ウィッタカー:例えばトヨタ自動車は、「Woven by Toyota(ウーブン・バイ・トヨタ)」をもっています。ソフトウェアや自動運転技術の新事業開発部門的な役割が期待されているのでしょう。しかし、これがソフトウェア・ファーストなのか、ハードウェアと同等なのか、あるいは二番手なのか、という難しい問題があります。
この取り組みに懐疑的な人々は、依然として重点は「ものづくり」に置かれており、それがトヨタの「CASE(Connected:コネクティッド、Autonomous/Automated:自動化、Shared:シェアリング、Electric:電動化の頭文字を取った領域)」への対応を遅らせている、と言っています。伝統的にハードウェアが強みだった日本には、ソフトウェアとハードウェアをどう融合させるかという葛藤があるのでしょう。
拙著で取り上げた日立製作所は、主に海外のソフトウェア企業買収によって、その課題に上手に対応してきた例です。GlobalLogic買収でソフトウェアの弱点を補い、ごく最近もドイツ企業を買収しつつ、「ものづくり」の強みも維持できています(編集部註:日立製作所は2025年9月、独データ・AIサービス企業synvertを買収すると発表)。そのバランスは柔軟でなければなりません。
中国のような後発国は、一足飛びにソフトウェアへ参入し、今になって「ものづくり」のイノベーションを実現するという、いわば後から穴埋めをしているように見えます。実際、中国は自動運転車開発などではうまくいっています。
とはいえ、日本は素材やプロセス技術に多くの強みをもっています。維持すべき強みはあり、依然として競争力はあると思います。それでも、トヨタのように時代に適応しようとする姿勢が重要です。課題の「囚人」にならないことが必要なのです。
――イギリスは戦略的思考でよく知られた国です。現在の地政学的状況下では、戦略的思考の重要性がいっそう認識されています。この種の戦略的思考で特に意識すべき点について、日本の企業経営者やリーダーシップ層にどのように助言されますか?
ウィッタカー: 難しい問題です。なぜなら、私たちは今、予測不可能な世界に生きているからです。トランプ政権の関税が翌日には解除されたり、中国が政治的な必要性からレアアース(希土類)の輸出を停止したりします。リスキーな世界なのです。

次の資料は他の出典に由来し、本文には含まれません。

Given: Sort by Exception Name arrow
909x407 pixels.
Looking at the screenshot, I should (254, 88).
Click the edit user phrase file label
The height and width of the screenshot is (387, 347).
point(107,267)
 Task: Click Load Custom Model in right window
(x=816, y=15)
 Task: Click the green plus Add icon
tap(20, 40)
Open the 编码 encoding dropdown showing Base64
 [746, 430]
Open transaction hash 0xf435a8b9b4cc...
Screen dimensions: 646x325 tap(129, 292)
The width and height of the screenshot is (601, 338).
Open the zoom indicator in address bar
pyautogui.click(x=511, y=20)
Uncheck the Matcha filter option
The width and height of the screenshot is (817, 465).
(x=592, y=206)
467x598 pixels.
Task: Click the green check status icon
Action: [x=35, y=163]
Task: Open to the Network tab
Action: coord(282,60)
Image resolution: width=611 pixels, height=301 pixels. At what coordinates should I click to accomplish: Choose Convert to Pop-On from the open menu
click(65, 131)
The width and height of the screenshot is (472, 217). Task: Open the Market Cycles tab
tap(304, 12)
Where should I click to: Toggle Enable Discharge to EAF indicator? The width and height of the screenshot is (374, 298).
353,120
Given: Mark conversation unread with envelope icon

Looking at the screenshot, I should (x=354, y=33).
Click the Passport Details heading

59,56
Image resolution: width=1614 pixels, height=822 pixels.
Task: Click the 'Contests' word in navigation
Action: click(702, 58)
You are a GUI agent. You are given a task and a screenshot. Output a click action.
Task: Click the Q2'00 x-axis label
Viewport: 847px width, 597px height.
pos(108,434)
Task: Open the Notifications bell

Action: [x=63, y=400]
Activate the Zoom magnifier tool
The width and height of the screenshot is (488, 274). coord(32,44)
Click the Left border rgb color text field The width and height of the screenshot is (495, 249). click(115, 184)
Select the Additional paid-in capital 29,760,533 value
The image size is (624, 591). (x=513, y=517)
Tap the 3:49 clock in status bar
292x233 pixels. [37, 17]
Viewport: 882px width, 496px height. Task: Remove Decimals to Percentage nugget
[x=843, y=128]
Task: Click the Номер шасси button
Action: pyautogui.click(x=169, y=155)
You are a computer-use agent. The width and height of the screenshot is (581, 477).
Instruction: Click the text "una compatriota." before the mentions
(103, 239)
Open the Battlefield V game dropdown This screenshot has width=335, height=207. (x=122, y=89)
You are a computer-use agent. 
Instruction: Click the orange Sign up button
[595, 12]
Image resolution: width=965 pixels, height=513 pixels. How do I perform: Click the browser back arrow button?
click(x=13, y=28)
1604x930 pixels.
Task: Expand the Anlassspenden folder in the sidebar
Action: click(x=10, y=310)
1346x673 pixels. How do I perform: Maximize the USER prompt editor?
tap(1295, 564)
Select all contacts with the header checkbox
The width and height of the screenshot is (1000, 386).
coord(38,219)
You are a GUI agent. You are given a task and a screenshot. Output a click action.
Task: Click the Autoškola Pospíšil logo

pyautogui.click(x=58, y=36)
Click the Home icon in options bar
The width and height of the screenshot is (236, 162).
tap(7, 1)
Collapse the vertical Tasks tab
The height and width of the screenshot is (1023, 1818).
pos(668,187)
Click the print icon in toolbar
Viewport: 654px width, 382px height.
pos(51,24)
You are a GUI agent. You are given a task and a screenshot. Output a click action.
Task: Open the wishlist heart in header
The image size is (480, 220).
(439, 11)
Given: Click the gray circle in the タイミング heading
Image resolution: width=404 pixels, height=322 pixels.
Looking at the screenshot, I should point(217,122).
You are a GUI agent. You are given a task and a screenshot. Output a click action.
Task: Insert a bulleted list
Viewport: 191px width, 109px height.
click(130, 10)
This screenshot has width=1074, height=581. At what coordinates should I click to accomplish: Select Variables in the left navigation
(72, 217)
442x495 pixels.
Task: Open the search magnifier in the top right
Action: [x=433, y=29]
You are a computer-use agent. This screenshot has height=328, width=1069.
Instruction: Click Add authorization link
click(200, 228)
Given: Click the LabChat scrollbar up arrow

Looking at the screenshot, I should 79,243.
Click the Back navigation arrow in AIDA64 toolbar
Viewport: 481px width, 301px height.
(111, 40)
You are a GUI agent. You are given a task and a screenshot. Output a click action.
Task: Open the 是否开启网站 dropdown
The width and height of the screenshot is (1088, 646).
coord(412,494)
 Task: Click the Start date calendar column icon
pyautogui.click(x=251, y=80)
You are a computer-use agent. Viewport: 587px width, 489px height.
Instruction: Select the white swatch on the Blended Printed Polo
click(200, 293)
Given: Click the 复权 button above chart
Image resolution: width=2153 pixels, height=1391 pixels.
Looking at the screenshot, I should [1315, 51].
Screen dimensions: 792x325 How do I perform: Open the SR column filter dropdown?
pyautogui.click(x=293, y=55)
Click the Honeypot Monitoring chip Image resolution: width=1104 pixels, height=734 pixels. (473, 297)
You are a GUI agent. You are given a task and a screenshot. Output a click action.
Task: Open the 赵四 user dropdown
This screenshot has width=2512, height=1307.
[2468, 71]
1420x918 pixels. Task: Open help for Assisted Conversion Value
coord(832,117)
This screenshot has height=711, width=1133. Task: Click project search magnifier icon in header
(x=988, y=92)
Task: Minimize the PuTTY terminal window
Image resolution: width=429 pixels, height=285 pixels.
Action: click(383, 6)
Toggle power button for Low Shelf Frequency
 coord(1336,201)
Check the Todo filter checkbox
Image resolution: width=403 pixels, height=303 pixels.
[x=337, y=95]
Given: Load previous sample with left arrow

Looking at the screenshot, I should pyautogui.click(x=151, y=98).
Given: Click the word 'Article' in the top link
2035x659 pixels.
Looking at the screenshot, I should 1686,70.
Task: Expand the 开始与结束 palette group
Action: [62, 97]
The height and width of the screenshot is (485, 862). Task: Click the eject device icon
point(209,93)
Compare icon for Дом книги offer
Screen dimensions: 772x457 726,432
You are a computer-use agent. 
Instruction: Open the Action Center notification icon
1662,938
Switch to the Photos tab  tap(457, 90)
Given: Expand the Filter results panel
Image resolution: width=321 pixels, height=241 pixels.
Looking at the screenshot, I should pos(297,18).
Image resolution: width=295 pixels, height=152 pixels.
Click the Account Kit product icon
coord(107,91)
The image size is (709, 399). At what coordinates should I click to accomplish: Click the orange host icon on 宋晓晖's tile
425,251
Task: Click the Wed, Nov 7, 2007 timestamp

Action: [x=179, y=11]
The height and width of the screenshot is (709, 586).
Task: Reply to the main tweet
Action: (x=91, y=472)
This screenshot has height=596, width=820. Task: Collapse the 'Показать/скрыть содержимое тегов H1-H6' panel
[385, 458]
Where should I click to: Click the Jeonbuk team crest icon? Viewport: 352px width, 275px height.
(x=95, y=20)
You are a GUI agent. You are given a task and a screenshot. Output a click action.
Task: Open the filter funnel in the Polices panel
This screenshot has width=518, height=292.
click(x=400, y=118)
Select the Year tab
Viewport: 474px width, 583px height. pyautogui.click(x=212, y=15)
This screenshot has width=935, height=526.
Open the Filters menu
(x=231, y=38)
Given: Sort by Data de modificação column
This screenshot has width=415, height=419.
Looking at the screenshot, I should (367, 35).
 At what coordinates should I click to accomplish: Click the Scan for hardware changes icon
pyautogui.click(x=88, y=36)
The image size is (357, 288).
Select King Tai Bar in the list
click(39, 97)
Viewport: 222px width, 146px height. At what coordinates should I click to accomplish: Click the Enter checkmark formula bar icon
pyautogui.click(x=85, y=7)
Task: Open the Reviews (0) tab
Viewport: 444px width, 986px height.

戦前の日本は「インテリジェンス(諜報活動)」に長けていたと思います。現代の日本も、個々の企業レベルだけでなく、より組織的に情報収集し、そのインテリジェンスについて議論することに長けている必要があるのではないでしょうか。優れたインテリジェンスがあってこそ、企業は情報に基づいた戦略的決定を下せるからです。
インテリジェンスはますます重要になっています。大使館やシンクタンクを通じてどのような情報が収集されるのか――。そういったことを真剣に考える必要があり、企業もその種のインテリジェンスにもっと投資する必要があるかもしれません。